One thing I just thought of was addressing - if the propeller is expecting only 12bit addresses (for the 256k) then it might not know to send the MSBs for the address word.

Comments

  • Mike GreenMike Green Posts: 23,101
    edited 2008-12-23 23:41
    Although the Propeller Tool and the boot loader don't know anything about EEPROM memory beyond 32K, there are several different I2C drivers that provide access to any other EEPROM attached either to the I2C bus used for loading or any other pair of I/O pins. FemtoBasic allows you to load and store Basic programs and data in EEPROM and can copy programs from the 1st 32K to other 32K "pages", then can later load and execute Spin programs from those 32K areas.· There's a "Propeller OS" that uses the same I/O routines as FemtoBasic and sets up filenames for each 32K area so you can run programs by name and your Spin programs can look up files by name for reading or writing up to 32K of data per file.· The lookup routines return the EEPROM address of the start of the data area.

    I just set up 4 x 24C1024B EEPROMs on I/O pins 6 and 7 on a Propeller Protoboard and this'll give me an additional 512K for programs and data using FemtoBasic as the "operating system".

    The FemtoBasic / PropellerOS routines use 23 bit EEPROM addresses so you can have up to 512K per pair of I/O pins and you can use multiple pairs of I/O pins for I2C busses.

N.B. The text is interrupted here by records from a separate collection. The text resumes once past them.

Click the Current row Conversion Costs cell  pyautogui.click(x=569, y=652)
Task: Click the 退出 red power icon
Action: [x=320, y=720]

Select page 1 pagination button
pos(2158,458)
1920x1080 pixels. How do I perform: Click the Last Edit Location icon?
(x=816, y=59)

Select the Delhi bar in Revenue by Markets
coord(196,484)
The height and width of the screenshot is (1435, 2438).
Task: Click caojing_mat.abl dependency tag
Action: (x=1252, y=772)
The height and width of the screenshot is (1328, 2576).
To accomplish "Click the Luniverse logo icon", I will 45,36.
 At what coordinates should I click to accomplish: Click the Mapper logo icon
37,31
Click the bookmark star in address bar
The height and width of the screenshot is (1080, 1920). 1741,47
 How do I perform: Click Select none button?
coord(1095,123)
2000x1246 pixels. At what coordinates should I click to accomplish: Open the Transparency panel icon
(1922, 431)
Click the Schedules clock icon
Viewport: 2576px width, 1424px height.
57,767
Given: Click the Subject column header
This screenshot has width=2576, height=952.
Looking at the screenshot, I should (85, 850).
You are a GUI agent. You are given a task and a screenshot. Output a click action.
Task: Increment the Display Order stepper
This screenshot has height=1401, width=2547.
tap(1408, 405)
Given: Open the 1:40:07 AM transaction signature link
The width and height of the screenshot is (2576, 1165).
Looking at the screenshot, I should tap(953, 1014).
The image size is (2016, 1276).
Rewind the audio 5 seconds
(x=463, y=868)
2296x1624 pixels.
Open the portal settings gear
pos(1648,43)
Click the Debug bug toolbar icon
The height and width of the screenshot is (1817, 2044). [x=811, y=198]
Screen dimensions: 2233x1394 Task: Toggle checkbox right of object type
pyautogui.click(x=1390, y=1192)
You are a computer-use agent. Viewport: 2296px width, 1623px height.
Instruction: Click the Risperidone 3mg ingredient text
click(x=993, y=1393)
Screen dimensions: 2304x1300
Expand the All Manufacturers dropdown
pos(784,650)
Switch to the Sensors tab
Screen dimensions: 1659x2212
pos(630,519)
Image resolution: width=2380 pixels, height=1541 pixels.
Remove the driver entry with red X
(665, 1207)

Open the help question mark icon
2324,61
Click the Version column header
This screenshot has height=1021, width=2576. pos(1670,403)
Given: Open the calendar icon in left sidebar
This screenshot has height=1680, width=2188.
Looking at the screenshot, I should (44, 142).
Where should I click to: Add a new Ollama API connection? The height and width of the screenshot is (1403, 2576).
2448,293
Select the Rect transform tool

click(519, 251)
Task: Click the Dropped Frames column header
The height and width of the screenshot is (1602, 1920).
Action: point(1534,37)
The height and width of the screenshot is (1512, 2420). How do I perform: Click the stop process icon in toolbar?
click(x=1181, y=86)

    Post Edited (Mike Green) : 12/23/2008 11:49:00 PM GMT
  • soshimososhimo Posts: 215
    edited 2008-12-23 23:46
    Nice setup Mike! I'll have to take a look at FemtoBasic, it sounds like exactly what I need (or something similar). Correct me if I'm wrong, but it looks like you are using the propeller boot loader as a boot strap for your femtobasic os. If that's the case, very, very cool (if not, I'm sure it's just as cool smile.gif ). I especially like the paging apsect, though I imagine you would have to be careful in your code (at least in time sensitive areas or tight loops) to avoid cross paging.
  • Mike GreenMike Green Posts: 23,101
    edited 2008-12-24 01:06
    The FemtoBasic loader is unrelated to the Propeller's bootloader. It is part of the low level EEPROM I/O routines and SD card SPI I/O routines, runs in its own cog, and includes a loader function (a special case of a block read operation).
  • mikedivmikediv Posts: 825
    edited 2008-12-24 01:36
    Yea but Mike don't you need to use the prop IDE to load Femto???
  • soshimososhimo Posts: 215
    edited 2008-12-24 01:41
    mikediv said...
    Yea but Mike don't you need to use the prop IDE to load Femto???

    That's kind of what I was getting at. A rough analogy to a modern computer would be that the bootloader acts the same as bios does today, rather instead of looking for a bootrecord (femtobasic in this case) on a disk, it looks for it on an eeprom.

    On second look - I'm way off. Mike has some pretty cool stuff going on with the femtobasic. Way advanced and beyond my current understanding of the chip - but something to strive for!
  • Mike GreenMike Green Posts: 23,101
    edited 2008-12-24 01:45
    Sure, FemtoBasic is written in Spin and assembler and has to be compiled and downloaded initially to the Prop.
  • Andrew E MileskiAndrew E Mileski Posts: 77
    edited 2008-12-24 16:38
    Note that the Propeller boot code only handles 16 bit addresses, so though you can boot from a 32K or 64k part, you may have problems with anything larger that requires a wider address. However once booted, anything can be made to work.